Przypuszczam, że ocena zachowania mieszkańców pewnej prestiżowej dzielnicy w Bristolu przychodzi mi łatwo, ponieważ nie mam samochodu i nie wiem jakim problemem mogą być ptasie odchody na karoserii. Przyznaję się do tego bez bicia.
Wydaje mi się jednak, że w tej sytuacji coś poszło nie tak. A może tylko mi się wydaje?
Spis treści
Po krótce
Jest sobie eleganckie osiedle, na którym to rośnie całkiem sporo drzew. Są one zlokalizowane tak, że trudno pod nimi nie zaparkować. Na tych drzewach siadają (a raczej zwykły siadać) ptaki. Niektóre zmęczone, inne nie. Jeszcze kolejne zwyczajnie ciekawe stylu życia okolicznych mieszkańców.

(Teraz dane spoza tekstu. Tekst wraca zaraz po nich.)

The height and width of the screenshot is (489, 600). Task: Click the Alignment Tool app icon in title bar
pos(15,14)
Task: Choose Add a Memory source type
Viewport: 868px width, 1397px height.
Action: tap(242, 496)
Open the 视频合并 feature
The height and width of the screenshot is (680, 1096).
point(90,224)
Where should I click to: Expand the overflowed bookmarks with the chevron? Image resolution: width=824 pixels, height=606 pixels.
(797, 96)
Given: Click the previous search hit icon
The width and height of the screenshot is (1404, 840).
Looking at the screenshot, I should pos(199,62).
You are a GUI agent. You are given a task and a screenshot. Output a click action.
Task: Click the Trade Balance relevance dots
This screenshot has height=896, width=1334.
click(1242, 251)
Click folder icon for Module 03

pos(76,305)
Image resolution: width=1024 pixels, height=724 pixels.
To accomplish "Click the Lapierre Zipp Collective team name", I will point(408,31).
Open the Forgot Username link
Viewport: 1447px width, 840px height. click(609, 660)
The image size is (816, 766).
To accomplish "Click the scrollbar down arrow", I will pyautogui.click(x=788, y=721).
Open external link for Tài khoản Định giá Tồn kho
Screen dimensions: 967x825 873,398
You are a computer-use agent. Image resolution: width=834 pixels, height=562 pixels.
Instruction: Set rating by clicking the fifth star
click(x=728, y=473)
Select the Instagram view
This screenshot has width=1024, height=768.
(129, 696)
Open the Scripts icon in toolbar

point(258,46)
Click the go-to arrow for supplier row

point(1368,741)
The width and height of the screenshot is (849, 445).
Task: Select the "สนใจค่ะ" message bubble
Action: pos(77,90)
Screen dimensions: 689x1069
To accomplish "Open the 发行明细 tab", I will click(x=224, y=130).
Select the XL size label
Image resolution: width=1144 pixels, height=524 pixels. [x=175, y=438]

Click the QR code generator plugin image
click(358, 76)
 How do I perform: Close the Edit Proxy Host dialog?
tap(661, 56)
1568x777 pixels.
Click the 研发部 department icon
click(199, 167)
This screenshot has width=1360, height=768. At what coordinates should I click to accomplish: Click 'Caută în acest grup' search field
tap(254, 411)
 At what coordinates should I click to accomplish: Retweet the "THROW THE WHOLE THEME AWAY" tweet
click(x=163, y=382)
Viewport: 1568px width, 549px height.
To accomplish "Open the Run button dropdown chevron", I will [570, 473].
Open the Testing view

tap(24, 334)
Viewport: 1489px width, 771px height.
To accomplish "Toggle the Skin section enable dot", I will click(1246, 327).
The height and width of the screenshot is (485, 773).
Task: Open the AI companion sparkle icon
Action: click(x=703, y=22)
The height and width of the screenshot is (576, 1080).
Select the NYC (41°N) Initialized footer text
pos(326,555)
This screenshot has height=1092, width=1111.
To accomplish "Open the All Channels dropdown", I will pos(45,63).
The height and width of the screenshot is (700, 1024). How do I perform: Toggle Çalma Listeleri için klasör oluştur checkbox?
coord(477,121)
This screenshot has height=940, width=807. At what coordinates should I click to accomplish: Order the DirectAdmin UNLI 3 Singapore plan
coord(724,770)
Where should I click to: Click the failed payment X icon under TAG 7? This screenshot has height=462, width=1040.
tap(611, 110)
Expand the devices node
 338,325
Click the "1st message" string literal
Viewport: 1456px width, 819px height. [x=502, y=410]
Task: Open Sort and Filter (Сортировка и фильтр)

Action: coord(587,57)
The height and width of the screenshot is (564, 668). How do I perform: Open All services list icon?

I oto podjeżdża majętny jegomość, parkuje swoje drogie auto i idzie do najpewniej luksusowo urządzonego domu. Następnego dnia wychodzi do pracy, a jego oczom ukazuje się niby ten sam samochód, jednakże ozdobiony wątpliwej urody, ptasimi niespodziankami. W ilości sporej.
Wierzę, że…
… taka sytuacja może zirytować. Zwłaszcza, jeśli powtarza się każdego ranka. Szczególnie, jeśli wyjątkowo się spieszymy i zupełnie nie po drodze nam myjnia samochodów. Wierzę również, że istnieje jakiś sposób, aby nakłonić ptaki do tego, by na miejsce postoju wybierały sobie inne drzewa. No ale żeby od razu aż tak?
Mieszkańcy wspomnianego na początku osiedla zdecydowali się na zastosowanie dość radykalnego i nieco kontrowersyjnego sposobu walki z niechcianym ptactwem. Otóż… zamontowali na drzewach kolce! To nie żart! Pokryli gałęzie drzew kolcami, które mają uchronić ich super auta przed ptasimi nieczystościami…
Zrobili słusznie?
Sama nie wiem. Z jednej strony, rozumiem ich irytację. Zwłaszcza, że podobno próbowali już wszystkich sposobów – z montażem wielkiego, drapieżnego ptaka pośród gałęzi drzew włącznie. Z drugiej, szkoda mi tych ptaków, które nie będą mogły przykucnąć podczas jakiejś dłuższej trasy. Większość ptasich wędrowców robi to przecież, by odpocząć.
Czy można w takiej sytuacji znaleźć jakiś złoty środek? Jak myślicie?